## EXERCISE DETAILS
Pictures are to be left out, and only the lines from the one containing "This screenshot has width=588, height=390." through the last line of the data are to be returned exactly.

- - - - -

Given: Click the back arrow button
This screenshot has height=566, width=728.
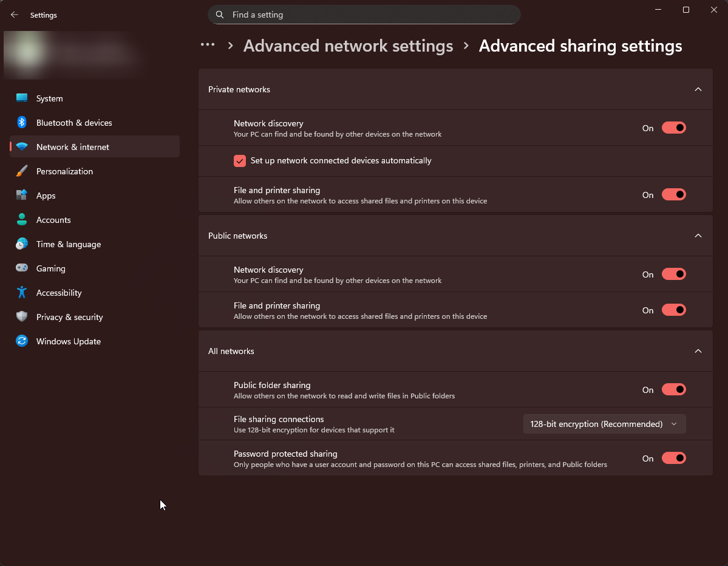Looking at the screenshot, I should (x=14, y=15).
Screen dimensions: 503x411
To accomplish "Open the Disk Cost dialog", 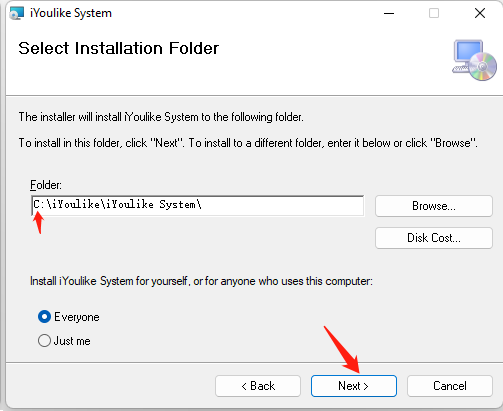I will coord(434,238).
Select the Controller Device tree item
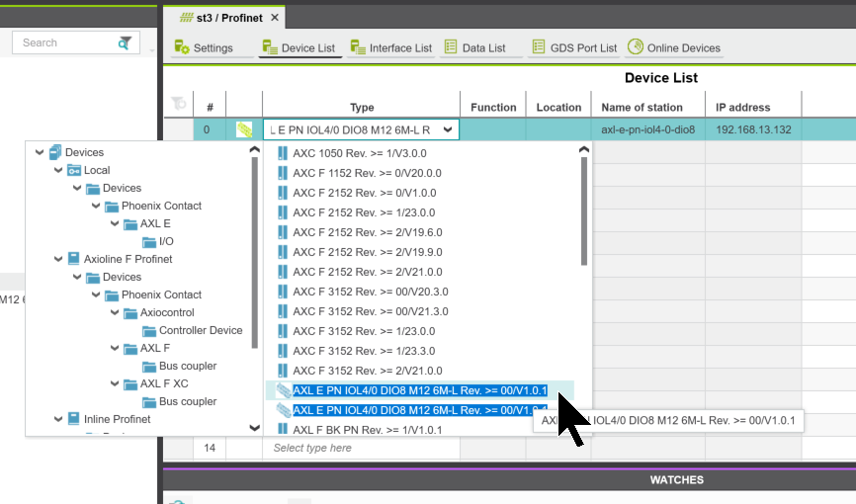Screen dimensions: 856x504 [x=201, y=330]
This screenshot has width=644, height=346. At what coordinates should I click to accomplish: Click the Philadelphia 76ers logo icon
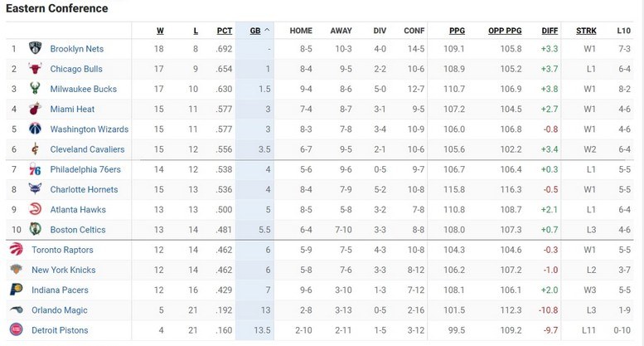35,169
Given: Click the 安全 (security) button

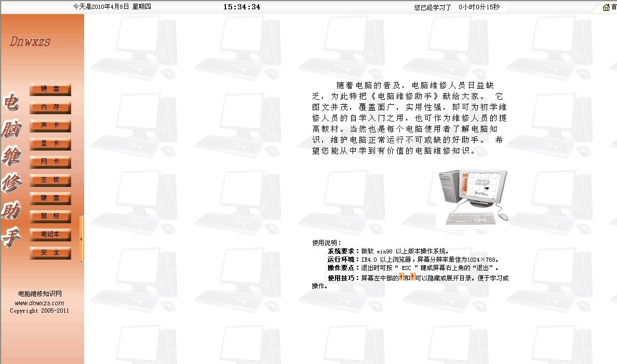Looking at the screenshot, I should [50, 253].
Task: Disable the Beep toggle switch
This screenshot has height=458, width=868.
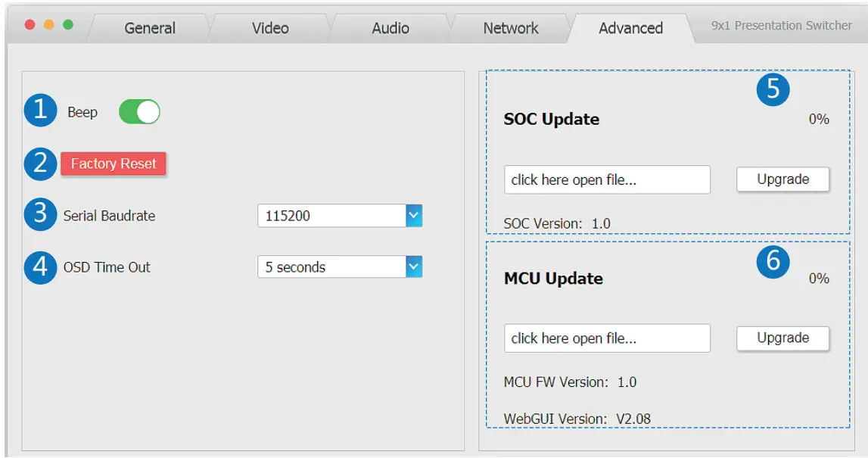Action: (x=139, y=111)
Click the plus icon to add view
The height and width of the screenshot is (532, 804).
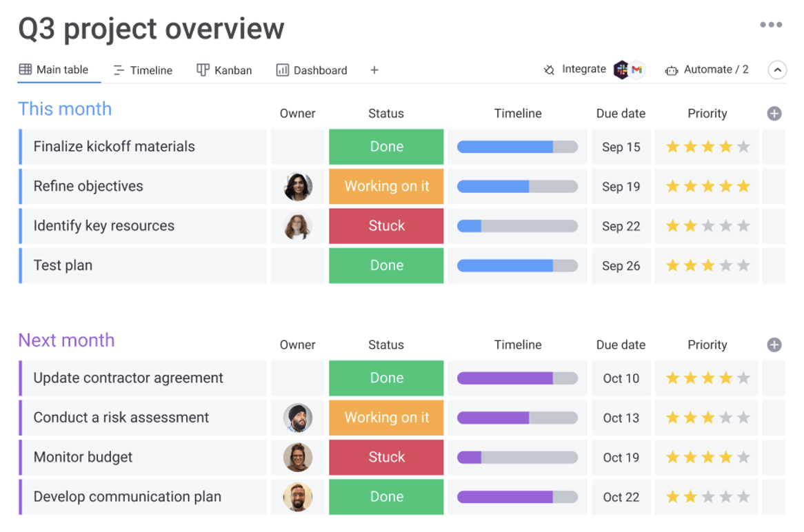pyautogui.click(x=374, y=70)
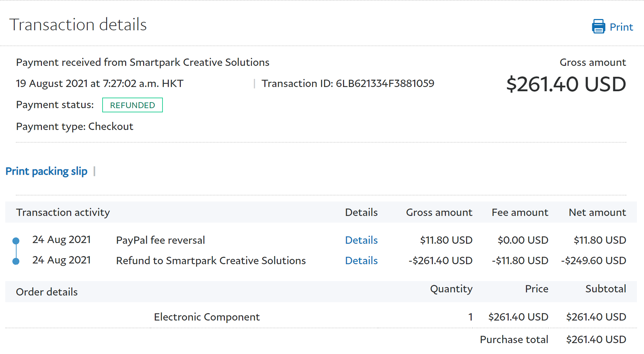Click the Print text link
Screen dimensions: 644x354
621,27
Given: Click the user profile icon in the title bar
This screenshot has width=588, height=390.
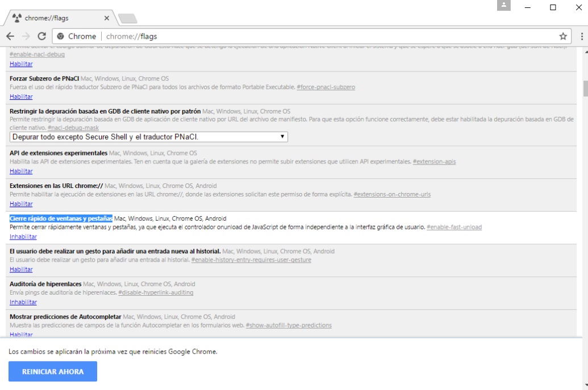Looking at the screenshot, I should (x=503, y=6).
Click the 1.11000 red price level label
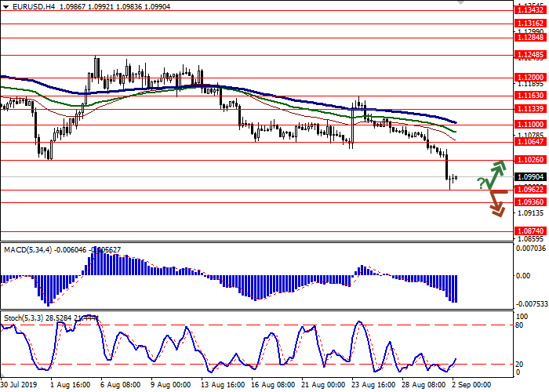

- - - - -

## ANSWER BELOW
This screenshot has width=588, height=390.
Looking at the screenshot, I should (x=503, y=6).
Click the 1.11000 red price level label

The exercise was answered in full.